TASK OBJECTIVE.
Please copy out the entries below word for word, starting with their first line and going on through the line that contains "Looking at the image, I should click on (172, 36).", with both of those lines included.
(Beginning of DATA)
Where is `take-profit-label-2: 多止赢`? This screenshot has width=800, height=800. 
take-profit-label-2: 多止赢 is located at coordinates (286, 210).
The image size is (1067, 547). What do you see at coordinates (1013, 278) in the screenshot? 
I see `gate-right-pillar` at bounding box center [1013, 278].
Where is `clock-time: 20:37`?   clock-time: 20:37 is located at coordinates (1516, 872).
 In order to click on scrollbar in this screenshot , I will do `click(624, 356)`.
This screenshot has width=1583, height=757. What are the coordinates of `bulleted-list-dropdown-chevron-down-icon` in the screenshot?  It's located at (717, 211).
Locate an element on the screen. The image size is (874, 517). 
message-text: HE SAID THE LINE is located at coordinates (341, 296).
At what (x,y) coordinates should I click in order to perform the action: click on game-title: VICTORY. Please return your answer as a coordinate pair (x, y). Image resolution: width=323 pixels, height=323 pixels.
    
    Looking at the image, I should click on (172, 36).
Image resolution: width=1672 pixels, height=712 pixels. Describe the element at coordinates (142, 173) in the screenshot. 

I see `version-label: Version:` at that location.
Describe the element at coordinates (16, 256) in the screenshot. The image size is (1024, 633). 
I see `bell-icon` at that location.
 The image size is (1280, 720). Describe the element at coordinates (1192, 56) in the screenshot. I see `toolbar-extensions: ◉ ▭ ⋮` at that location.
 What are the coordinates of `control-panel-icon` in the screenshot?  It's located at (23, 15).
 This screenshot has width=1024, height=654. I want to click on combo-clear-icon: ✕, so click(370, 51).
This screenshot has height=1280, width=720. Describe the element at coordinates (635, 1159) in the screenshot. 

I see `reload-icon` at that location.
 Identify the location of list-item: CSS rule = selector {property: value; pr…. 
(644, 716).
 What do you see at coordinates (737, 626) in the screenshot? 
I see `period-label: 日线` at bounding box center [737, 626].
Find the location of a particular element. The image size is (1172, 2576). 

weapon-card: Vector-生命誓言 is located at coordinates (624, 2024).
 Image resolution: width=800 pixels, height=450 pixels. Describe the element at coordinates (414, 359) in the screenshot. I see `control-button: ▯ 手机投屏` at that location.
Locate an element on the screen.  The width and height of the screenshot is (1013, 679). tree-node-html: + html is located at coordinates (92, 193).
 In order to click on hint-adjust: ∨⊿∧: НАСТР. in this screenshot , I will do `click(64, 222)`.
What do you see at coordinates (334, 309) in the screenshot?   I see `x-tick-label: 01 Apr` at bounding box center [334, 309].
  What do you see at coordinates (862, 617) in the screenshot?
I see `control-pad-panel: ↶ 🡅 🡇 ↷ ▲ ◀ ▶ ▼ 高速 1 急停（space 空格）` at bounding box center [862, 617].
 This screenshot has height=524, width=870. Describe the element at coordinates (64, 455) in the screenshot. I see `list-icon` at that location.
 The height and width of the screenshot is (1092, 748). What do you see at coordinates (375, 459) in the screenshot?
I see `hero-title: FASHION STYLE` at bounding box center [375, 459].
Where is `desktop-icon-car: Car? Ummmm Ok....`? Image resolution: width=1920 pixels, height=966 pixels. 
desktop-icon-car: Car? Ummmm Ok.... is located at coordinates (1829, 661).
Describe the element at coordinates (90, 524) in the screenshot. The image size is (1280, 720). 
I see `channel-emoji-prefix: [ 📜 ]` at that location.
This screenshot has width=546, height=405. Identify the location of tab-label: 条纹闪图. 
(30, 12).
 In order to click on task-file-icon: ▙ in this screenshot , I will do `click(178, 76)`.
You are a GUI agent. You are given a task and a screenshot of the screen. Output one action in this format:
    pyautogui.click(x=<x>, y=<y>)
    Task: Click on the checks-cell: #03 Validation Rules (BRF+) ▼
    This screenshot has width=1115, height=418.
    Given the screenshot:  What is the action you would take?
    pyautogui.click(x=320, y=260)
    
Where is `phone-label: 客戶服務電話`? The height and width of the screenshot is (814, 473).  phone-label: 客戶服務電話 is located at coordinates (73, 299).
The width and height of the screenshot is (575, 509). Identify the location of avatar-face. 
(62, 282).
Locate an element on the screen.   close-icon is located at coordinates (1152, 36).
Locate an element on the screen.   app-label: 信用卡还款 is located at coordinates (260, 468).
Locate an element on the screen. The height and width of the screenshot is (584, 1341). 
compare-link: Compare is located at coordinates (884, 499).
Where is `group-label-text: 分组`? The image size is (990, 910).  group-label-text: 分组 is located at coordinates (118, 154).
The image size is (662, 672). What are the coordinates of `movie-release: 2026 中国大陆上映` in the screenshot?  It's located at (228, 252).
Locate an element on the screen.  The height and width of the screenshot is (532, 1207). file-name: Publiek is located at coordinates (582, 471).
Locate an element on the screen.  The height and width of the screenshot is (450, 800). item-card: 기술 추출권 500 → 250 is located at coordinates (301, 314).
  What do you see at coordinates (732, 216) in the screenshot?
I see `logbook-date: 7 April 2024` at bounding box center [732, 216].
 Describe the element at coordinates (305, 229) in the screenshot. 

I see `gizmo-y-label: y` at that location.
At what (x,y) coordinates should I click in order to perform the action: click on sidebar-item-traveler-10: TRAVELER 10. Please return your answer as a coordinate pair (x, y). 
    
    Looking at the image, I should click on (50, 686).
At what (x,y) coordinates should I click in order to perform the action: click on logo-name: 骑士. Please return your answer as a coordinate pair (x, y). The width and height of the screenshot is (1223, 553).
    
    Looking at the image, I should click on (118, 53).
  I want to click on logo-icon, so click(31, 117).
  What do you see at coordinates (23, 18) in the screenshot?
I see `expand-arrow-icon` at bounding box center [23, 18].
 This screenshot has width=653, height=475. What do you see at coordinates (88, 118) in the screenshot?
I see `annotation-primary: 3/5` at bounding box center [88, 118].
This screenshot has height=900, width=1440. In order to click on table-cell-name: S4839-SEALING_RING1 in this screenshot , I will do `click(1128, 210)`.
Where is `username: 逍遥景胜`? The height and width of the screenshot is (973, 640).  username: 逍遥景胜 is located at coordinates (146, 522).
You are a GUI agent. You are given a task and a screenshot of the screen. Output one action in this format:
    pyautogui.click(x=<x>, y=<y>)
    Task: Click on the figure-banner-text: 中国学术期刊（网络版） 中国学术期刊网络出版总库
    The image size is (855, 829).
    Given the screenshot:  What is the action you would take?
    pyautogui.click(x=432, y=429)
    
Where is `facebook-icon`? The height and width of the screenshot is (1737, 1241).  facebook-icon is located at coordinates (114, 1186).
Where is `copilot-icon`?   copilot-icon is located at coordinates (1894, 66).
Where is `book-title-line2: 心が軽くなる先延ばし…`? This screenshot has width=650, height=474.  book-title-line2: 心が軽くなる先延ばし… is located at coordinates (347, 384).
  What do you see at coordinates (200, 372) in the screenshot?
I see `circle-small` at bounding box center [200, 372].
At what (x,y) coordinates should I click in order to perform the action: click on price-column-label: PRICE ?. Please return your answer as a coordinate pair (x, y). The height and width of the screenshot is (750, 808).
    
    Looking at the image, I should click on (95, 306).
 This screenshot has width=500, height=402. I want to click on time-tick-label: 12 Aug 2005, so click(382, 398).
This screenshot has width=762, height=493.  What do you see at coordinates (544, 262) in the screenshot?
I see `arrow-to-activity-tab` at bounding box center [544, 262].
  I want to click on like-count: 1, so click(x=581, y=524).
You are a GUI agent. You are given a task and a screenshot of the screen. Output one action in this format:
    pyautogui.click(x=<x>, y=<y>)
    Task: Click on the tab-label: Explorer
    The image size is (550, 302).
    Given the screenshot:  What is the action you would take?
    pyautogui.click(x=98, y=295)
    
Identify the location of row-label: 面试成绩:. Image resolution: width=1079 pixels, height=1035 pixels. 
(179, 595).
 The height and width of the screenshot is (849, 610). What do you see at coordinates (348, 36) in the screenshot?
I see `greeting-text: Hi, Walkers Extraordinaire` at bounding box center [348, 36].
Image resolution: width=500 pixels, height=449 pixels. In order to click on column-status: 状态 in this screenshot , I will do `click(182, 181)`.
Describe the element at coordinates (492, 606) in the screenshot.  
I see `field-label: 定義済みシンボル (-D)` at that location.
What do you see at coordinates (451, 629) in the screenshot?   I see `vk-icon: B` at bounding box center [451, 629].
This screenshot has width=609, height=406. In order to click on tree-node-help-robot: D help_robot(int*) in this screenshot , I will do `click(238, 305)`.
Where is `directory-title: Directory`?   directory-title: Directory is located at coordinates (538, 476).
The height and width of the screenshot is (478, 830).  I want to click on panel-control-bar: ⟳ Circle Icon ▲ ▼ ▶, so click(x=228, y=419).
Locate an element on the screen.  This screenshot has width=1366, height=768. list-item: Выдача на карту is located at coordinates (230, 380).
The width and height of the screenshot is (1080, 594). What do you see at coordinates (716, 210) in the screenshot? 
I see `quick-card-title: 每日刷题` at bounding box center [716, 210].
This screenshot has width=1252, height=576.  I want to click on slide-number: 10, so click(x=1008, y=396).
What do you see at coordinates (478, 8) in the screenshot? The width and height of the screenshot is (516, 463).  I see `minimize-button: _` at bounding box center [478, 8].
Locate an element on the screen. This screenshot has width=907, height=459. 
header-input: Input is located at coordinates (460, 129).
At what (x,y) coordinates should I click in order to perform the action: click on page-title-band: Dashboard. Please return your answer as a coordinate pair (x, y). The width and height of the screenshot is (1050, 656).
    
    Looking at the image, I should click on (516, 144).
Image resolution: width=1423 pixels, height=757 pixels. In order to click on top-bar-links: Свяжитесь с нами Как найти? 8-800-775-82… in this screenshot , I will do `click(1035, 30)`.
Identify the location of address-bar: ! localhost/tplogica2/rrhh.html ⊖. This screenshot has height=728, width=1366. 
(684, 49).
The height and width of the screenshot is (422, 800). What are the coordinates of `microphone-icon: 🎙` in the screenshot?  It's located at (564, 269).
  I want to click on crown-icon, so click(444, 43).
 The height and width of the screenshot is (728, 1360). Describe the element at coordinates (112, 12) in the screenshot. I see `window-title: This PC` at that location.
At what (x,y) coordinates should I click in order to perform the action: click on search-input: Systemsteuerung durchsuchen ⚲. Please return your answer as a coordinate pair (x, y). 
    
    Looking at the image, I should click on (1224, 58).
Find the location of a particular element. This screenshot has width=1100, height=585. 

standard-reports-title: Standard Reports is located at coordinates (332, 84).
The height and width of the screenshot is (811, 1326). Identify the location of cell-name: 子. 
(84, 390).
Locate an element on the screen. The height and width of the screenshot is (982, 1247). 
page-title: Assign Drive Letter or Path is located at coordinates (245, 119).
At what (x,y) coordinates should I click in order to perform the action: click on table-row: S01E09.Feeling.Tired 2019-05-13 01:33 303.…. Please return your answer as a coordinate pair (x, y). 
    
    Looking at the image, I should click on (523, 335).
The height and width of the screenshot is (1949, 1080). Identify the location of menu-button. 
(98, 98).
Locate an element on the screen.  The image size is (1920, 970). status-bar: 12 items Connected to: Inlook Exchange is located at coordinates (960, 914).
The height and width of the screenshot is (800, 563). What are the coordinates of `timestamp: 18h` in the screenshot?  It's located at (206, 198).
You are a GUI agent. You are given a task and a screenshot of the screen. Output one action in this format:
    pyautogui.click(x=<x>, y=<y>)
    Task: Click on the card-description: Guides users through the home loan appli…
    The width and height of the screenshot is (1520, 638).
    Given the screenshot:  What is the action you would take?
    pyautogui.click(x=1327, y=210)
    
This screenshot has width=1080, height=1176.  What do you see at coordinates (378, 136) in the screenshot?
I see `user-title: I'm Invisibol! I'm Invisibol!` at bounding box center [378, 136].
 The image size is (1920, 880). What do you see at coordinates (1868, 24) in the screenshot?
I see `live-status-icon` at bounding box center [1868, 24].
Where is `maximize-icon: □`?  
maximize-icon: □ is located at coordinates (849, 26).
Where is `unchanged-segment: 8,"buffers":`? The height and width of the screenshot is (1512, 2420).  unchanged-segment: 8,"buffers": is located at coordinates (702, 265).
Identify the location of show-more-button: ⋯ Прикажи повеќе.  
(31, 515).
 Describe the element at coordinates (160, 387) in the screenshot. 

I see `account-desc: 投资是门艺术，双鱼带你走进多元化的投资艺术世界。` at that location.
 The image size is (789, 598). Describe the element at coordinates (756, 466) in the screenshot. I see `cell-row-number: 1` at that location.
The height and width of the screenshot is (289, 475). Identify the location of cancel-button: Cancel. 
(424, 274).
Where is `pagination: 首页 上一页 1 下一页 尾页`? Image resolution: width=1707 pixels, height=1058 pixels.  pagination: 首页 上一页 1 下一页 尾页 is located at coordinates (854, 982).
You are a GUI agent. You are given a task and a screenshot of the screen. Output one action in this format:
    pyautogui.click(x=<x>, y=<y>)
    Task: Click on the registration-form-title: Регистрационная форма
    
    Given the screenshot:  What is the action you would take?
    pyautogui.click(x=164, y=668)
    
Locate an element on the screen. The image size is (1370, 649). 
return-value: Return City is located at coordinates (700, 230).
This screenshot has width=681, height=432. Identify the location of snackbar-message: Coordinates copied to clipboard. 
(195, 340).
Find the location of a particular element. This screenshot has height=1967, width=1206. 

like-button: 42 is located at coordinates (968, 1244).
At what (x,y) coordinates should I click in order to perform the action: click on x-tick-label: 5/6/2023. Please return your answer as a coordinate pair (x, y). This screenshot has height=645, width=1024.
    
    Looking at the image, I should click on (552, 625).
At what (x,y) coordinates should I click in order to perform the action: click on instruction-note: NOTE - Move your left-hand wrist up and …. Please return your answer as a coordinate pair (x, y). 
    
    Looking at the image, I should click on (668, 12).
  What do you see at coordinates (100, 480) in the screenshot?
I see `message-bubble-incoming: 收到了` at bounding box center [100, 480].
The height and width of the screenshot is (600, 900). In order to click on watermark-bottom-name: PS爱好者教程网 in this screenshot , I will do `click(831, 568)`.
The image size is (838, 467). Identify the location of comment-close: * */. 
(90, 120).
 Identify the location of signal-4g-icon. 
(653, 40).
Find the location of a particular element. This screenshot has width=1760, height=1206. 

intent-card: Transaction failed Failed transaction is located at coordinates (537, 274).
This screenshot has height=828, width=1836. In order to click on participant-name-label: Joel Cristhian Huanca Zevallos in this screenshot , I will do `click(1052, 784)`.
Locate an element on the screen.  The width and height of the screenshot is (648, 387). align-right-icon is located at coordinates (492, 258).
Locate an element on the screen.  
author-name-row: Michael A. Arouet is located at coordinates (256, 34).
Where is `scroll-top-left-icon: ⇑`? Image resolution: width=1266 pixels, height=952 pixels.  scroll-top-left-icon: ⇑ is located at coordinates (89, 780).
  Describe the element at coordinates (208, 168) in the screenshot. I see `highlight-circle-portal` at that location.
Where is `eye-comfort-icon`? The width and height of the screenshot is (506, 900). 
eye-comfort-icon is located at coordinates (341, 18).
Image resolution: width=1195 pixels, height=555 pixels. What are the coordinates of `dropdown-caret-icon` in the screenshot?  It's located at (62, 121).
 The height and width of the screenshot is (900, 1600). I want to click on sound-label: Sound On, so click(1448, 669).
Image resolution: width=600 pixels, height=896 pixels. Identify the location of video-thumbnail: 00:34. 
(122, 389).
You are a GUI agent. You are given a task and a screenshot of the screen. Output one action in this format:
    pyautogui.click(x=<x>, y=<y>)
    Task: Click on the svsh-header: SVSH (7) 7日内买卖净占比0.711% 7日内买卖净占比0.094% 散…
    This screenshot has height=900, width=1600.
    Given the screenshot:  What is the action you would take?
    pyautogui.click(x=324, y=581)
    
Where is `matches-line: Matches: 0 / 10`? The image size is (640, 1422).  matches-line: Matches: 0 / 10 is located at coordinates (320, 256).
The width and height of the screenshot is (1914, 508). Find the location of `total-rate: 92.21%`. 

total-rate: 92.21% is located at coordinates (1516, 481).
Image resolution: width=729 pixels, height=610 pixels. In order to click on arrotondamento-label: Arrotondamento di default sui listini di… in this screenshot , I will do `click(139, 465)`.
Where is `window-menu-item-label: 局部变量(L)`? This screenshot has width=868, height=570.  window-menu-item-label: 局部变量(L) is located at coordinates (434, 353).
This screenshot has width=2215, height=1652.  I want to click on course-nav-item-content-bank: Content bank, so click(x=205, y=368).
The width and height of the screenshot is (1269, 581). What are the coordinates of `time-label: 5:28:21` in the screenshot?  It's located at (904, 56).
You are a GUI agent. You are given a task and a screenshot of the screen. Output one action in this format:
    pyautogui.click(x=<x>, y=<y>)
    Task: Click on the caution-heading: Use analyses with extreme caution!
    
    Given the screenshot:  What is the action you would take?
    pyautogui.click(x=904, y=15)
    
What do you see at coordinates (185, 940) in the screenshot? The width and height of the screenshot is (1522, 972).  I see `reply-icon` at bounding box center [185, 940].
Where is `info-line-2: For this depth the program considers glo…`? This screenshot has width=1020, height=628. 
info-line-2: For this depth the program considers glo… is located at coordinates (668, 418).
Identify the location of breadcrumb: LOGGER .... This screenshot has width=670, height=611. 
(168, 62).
(End of DATA)
EXPECTED ANSWER.
Where is `take-profit-label-2: 多止赢`? This screenshot has width=800, height=800. 
take-profit-label-2: 多止赢 is located at coordinates (286, 210).
The image size is (1067, 547). What do you see at coordinates (1013, 278) in the screenshot? 
I see `gate-right-pillar` at bounding box center [1013, 278].
Where is `clock-time: 20:37`?   clock-time: 20:37 is located at coordinates (1516, 872).
 In order to click on scrollbar in this screenshot , I will do `click(624, 356)`.
This screenshot has width=1583, height=757. What are the coordinates of `bulleted-list-dropdown-chevron-down-icon` in the screenshot?  It's located at (717, 211).
Locate an element on the screen. The image size is (874, 517). 
message-text: HE SAID THE LINE is located at coordinates (341, 296).
At what (x,y) coordinates should I click in order to perform the action: click on game-title: VICTORY. Please return your answer as a coordinate pair (x, y). Image resolution: width=323 pixels, height=323 pixels.
    
    Looking at the image, I should click on (172, 36).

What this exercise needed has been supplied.